§ **What to do**
Search the records for the string "rausvais", then copy each line where it appears.

[Data items]
+===+

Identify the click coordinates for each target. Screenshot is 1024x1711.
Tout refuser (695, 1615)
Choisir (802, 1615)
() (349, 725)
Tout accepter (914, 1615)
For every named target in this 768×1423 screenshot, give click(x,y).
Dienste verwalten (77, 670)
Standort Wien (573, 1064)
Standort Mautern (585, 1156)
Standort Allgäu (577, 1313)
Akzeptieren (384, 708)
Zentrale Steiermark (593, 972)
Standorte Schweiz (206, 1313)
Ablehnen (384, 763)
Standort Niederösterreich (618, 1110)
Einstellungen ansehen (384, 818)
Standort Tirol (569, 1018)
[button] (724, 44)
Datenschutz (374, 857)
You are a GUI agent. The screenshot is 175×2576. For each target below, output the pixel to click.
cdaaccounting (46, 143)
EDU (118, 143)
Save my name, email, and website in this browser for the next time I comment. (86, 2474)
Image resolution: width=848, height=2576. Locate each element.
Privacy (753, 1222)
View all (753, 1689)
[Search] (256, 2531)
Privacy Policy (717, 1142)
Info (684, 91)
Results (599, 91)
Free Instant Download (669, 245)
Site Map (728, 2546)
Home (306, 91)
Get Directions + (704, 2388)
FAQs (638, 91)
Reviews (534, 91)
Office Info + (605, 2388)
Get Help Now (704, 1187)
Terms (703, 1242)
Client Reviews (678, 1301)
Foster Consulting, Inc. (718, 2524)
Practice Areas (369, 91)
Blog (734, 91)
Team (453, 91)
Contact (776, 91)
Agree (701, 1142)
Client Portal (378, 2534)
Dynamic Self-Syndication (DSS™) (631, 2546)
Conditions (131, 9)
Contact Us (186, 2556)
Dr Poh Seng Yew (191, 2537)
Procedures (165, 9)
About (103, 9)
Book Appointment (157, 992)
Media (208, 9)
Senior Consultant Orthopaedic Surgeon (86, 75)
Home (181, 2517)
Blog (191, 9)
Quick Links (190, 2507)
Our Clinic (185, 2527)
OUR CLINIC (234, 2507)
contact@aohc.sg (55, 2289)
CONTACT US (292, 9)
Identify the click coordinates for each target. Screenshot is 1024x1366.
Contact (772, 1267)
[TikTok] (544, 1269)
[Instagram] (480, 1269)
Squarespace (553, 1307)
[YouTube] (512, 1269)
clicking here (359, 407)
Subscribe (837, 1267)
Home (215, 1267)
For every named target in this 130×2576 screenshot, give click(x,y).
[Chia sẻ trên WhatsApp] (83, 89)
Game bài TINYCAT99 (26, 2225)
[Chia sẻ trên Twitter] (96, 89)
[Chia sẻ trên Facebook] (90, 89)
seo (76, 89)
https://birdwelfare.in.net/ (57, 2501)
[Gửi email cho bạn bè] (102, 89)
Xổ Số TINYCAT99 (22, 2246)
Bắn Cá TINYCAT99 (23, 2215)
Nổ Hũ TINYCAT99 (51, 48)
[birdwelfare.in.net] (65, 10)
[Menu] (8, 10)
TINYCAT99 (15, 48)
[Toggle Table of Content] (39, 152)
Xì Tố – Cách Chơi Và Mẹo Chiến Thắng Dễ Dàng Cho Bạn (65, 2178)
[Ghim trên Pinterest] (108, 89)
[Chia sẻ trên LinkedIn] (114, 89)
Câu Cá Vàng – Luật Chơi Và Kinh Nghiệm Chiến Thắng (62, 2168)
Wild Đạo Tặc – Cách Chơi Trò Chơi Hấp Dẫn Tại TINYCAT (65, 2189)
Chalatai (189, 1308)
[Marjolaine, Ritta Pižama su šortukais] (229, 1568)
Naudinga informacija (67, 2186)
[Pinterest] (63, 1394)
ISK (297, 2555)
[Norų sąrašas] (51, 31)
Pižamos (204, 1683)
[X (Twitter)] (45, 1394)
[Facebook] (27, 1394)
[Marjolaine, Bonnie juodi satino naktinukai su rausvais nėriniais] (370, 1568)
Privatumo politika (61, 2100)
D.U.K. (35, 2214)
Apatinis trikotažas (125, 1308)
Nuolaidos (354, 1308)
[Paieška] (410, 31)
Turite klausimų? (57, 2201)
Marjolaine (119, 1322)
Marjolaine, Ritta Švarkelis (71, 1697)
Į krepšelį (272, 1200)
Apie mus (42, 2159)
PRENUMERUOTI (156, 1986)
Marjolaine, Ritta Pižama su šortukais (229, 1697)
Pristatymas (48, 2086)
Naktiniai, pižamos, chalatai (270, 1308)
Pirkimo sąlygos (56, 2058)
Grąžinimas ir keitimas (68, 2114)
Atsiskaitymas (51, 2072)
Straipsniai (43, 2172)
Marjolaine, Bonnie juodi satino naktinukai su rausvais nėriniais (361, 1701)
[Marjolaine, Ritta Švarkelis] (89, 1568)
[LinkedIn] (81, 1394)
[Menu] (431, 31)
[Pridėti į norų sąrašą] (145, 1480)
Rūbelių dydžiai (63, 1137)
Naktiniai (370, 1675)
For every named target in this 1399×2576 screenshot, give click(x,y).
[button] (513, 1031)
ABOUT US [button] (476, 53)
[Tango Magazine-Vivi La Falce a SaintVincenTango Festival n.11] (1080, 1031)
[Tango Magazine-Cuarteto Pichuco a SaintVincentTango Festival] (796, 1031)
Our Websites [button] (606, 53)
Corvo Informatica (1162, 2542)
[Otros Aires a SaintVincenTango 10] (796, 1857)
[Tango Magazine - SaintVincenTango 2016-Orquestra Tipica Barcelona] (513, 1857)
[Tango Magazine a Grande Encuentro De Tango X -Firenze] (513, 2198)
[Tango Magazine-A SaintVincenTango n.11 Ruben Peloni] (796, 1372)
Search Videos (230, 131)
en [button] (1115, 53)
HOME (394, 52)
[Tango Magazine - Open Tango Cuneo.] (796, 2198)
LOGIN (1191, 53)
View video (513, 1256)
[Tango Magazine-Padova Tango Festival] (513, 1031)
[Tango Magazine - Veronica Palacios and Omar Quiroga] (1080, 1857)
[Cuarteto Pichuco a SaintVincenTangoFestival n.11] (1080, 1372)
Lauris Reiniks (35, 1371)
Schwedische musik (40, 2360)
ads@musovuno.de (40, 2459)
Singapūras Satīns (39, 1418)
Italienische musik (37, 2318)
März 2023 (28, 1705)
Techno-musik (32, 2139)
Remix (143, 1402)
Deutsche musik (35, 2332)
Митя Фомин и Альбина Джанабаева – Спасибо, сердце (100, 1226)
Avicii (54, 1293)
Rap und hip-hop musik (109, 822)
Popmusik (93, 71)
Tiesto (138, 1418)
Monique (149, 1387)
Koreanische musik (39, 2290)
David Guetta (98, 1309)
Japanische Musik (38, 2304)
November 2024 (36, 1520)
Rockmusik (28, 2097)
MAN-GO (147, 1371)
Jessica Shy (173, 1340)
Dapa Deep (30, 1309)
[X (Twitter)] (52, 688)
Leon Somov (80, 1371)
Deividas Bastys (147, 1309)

+===+

§ **Expected output**
[Marjolaine, Bonnie juodi satino naktinukai su rausvais nėriniais] (370, 1568)
Marjolaine, Bonnie juodi satino naktinukai su rausvais nėriniais (361, 1701)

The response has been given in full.